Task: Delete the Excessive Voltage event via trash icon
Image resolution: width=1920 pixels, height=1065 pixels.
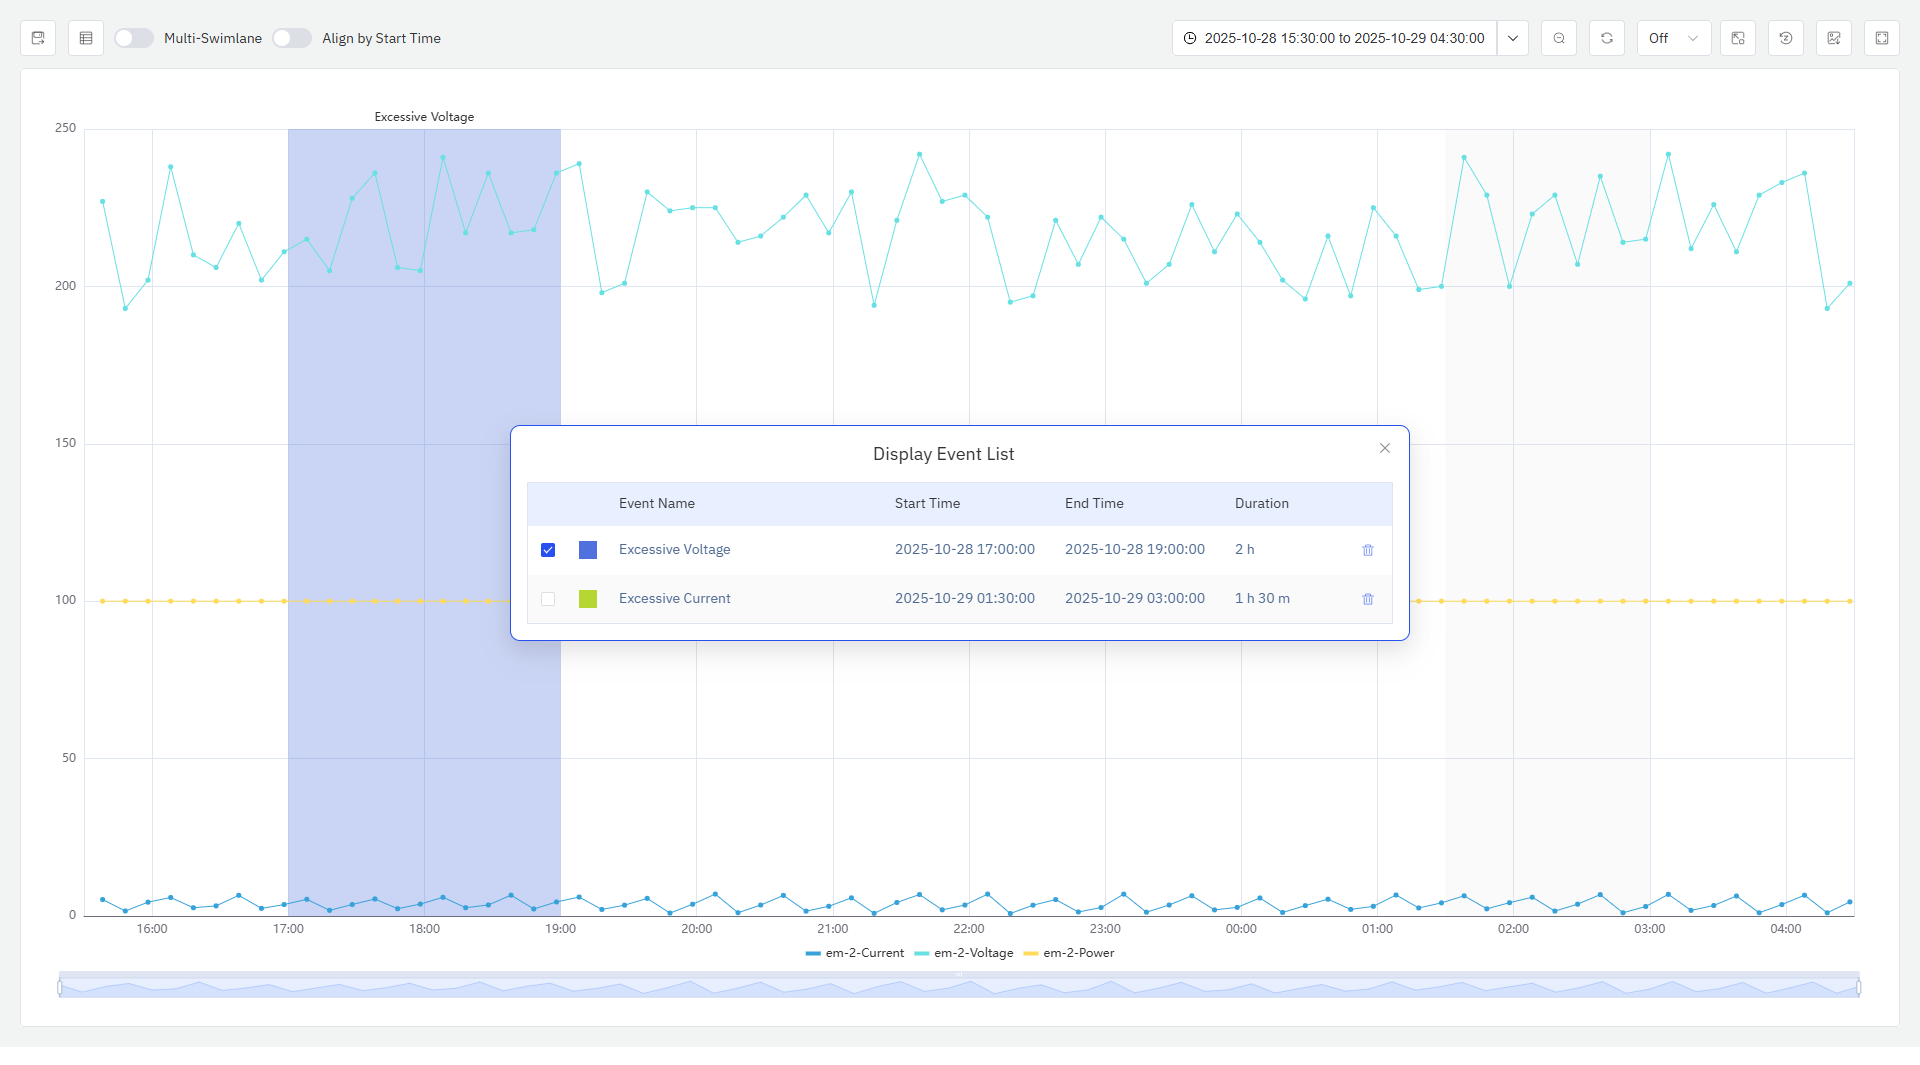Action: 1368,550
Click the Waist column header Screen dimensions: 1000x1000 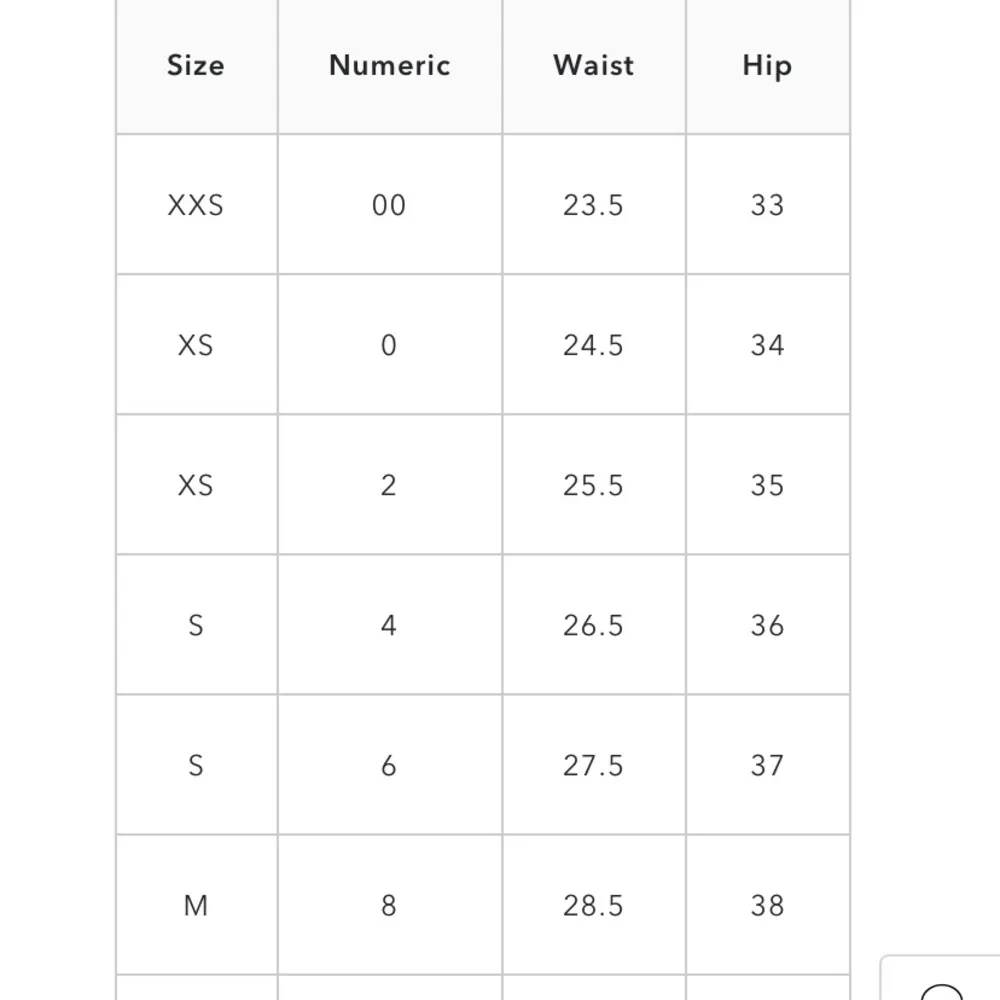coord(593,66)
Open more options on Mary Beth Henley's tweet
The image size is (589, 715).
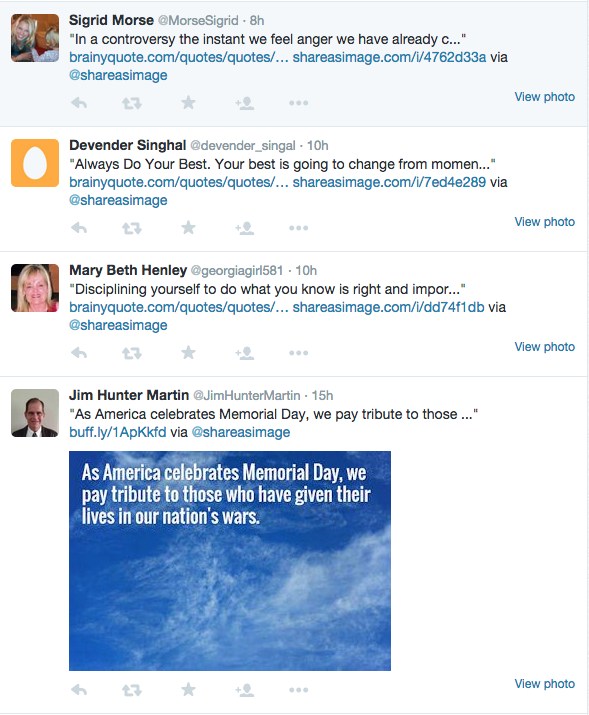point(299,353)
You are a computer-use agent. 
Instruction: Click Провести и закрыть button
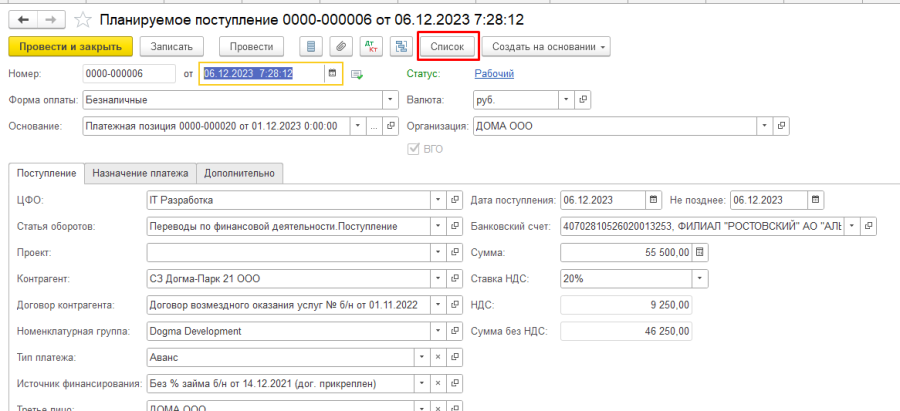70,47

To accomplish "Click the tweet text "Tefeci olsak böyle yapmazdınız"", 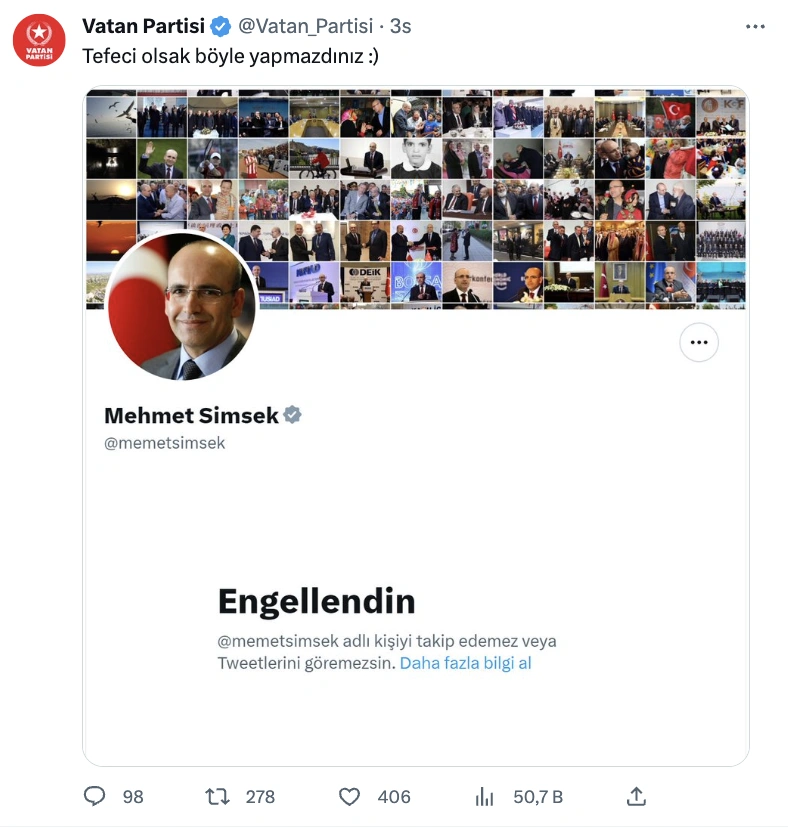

*WORK ITEM*. With the pictures left out, copy exactly the lines from the one containing "You are a computer-use agent." through the last line of the data.

*SOLVED EXERCISE*.
You are a computer-use agent. 
Instruction: Click Провести и закрыть button
70,47

To accomplish "Click the tweet text "Tefeci olsak böyle yapmazdınız"", 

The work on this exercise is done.